Mal­heu­reu­se­ment, en Espagne comme ailleurs [[Moins en Ita­lie.]], hors de l’or­ga­ni­sa­tion ouvrière on ne conçoit pas d’or­ga­ni­sa­tion pure­ment anar­chiste, et l’in­dé­pen­dance idéo­lo­gique dont se réclament bien des anar­chistes n’est pas accom­pa­gnée d’une action indé­pen­dante qui embrasse, dans le domaine des faits, ce que notre doc­trine embrasse dans le domaine des idées.

C’est l’or­ga­ni­sa­tion ouvrière ou rien. Ces der­nières années, l’in­fluence de la révo­lu­tion russe, les consé­quences de la guerre, ont fait domi­ner les anar­chistes en plein dans le mou­ve­ment syn­di­cal. Le résul­tat a été d’a­bord une plus grande désa­gré­ga­tion des forces déjà éparses de l’a­nar­chisme, ensuite une confu­sion lamen­table d’i­dées, sou­vent niée mais tou­jours réelle, et enfin, l’en­ve­lop­pe­ment de l’a­nar­chisme dans les pactes et les com­pro­mis oppor­tu­nistes que la lutte syn­di­cale oblige à accep­ter, dans l’é­troit ter­rain où elle se pour­suit, sur­tout quand elle n’est pas menée avec habi­le­té. Ajou­tez à cela la pra­tique dic­ta­to­riale ni mos­cou­taire ni bol­che­vique, mais mal­gré tout aus­si détes­table, qu’au nom de l’a­nar­chisme et du syn­di­ca­lisme on a appli­qué avec les résul­tats désas­treux qu’on peut sup­po­ser, et vous com­pren­drez le marasme dans lequel nous nous trouvons.

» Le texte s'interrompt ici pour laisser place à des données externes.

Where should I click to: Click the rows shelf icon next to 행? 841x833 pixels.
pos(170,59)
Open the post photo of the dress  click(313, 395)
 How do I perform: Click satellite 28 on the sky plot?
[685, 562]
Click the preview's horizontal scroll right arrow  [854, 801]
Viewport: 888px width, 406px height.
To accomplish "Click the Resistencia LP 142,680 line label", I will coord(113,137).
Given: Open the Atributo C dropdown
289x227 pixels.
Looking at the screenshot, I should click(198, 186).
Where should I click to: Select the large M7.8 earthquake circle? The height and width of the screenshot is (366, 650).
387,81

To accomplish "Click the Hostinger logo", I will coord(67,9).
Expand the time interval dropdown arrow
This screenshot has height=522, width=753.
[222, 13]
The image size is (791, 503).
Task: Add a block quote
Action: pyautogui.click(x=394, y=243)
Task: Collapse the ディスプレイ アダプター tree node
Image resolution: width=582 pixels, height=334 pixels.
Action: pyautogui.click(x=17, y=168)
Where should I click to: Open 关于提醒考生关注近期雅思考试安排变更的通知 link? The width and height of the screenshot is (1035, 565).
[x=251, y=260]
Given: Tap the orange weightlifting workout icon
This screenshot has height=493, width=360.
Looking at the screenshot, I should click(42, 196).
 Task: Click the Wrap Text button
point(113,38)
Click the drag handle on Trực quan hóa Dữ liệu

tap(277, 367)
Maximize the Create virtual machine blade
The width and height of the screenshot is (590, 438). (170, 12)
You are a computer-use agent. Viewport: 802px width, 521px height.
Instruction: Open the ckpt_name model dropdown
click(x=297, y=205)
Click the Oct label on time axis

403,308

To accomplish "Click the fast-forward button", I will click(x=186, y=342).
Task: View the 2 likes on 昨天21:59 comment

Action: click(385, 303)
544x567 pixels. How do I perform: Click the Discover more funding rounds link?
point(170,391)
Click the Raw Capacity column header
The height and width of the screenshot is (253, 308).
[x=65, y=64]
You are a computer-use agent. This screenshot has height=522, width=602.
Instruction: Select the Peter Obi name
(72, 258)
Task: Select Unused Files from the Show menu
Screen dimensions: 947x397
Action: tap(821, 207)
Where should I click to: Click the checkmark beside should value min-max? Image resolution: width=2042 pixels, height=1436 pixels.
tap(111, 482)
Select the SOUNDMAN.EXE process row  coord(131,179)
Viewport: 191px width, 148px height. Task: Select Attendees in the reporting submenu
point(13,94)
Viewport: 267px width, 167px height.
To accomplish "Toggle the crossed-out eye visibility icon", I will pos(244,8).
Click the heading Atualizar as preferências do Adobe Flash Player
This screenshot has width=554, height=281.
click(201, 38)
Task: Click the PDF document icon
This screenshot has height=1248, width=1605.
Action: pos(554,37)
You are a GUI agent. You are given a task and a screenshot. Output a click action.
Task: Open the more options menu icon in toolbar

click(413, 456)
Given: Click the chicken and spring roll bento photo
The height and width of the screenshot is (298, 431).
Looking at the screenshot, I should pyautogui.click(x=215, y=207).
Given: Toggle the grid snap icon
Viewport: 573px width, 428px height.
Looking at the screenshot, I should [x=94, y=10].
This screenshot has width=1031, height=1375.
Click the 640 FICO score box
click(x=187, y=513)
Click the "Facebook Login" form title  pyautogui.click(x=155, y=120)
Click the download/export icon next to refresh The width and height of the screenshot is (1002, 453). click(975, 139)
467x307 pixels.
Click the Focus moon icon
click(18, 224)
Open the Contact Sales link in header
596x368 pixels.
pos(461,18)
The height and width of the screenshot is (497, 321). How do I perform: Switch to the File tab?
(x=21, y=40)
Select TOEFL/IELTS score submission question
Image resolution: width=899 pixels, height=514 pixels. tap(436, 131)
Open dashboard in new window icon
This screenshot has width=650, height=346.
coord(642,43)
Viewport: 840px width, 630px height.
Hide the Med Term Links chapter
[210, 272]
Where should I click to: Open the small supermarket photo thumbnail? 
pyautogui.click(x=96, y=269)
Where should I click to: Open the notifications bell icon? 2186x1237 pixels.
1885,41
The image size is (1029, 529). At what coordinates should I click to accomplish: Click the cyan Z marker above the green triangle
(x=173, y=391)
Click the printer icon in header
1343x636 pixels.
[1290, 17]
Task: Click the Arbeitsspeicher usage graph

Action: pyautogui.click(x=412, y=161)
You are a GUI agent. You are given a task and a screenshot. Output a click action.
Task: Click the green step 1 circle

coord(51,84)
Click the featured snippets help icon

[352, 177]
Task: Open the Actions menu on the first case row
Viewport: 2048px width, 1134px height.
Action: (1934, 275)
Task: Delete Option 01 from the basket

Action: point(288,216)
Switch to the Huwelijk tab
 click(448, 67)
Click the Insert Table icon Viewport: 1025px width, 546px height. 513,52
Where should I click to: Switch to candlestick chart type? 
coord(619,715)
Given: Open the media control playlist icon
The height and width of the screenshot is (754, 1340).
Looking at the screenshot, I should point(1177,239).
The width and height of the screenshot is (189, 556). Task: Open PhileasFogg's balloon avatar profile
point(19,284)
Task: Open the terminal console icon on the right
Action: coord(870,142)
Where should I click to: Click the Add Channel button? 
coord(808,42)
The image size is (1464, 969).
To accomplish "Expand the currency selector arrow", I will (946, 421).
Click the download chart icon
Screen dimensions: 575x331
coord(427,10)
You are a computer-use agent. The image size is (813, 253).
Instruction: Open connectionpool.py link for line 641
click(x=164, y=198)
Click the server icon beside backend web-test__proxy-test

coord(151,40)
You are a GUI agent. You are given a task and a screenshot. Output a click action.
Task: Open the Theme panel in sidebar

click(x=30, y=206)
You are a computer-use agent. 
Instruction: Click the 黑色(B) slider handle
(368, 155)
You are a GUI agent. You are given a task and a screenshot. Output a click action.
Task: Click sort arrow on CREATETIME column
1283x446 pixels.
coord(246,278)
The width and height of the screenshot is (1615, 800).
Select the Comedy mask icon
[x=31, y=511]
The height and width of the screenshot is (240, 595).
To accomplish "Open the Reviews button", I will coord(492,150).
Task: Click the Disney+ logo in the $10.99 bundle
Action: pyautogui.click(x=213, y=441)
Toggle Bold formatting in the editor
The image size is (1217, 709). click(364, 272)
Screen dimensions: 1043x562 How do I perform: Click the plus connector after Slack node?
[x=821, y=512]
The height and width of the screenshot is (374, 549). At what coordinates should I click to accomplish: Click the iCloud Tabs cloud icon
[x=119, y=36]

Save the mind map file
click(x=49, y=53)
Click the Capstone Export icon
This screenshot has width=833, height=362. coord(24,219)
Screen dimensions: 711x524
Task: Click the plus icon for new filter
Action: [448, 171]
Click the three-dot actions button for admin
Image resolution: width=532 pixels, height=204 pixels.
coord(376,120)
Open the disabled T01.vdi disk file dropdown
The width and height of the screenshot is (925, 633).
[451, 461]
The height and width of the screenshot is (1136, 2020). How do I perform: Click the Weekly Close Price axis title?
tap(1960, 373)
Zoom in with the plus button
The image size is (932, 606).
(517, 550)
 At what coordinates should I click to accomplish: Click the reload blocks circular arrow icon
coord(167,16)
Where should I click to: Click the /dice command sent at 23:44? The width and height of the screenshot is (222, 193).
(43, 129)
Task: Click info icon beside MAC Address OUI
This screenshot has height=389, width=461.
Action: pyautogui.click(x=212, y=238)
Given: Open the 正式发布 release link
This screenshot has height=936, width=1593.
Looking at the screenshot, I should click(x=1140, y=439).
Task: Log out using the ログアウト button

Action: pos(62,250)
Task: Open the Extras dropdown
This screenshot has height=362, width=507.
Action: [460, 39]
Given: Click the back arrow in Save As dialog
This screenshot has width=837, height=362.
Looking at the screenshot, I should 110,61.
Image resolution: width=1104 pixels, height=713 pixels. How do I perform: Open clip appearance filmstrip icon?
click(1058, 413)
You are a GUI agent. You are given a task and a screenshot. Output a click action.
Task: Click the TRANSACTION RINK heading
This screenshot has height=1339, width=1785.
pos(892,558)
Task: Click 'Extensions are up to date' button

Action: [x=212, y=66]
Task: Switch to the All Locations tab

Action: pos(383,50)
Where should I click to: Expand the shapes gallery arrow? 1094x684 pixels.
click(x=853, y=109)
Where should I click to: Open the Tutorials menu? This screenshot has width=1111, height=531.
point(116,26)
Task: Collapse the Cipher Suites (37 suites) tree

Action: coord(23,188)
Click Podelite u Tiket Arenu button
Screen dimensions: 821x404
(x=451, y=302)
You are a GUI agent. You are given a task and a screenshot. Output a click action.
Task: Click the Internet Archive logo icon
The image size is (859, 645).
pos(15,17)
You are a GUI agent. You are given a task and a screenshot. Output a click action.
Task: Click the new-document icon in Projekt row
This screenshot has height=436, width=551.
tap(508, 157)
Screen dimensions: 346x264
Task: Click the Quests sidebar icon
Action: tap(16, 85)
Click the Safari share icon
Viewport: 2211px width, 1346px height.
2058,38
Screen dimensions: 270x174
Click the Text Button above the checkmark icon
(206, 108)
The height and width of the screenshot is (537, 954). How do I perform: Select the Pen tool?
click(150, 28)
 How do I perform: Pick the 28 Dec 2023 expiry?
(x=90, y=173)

Aujourd’­hui, les anar­chistes réagissent au sein des syn­di­cats. En dehors de ceux-ci, à peu près rien. On a essayé vai­ne­ment de mettre sur pied une orga­ni­sa­tion natio­nale. Les régio­nales ne pou­vaient pas même se consti­tuer et fonc­tion­ner sérieu­se­ment. C’est sur­tout grâce à cette absence de contre­poids exté­rieur que la Confé­dé­ra­tion a pu dévier comme elle l’a fait.

Les élé­ments anar­chistes ne manquent pas cepen­dant. Un exemple sur­git avec la réap­pa­ri­tion de La Revis­ta Blan­ca, la meilleure revue entre d’autres très bonnes qui se soit publiée en Espagne. Elle a été accueillie par des mil­liers de lec­teurs, et j’ai la cer­ti­tude que toutes les ini­tia­tives sérieuses auront le même succès.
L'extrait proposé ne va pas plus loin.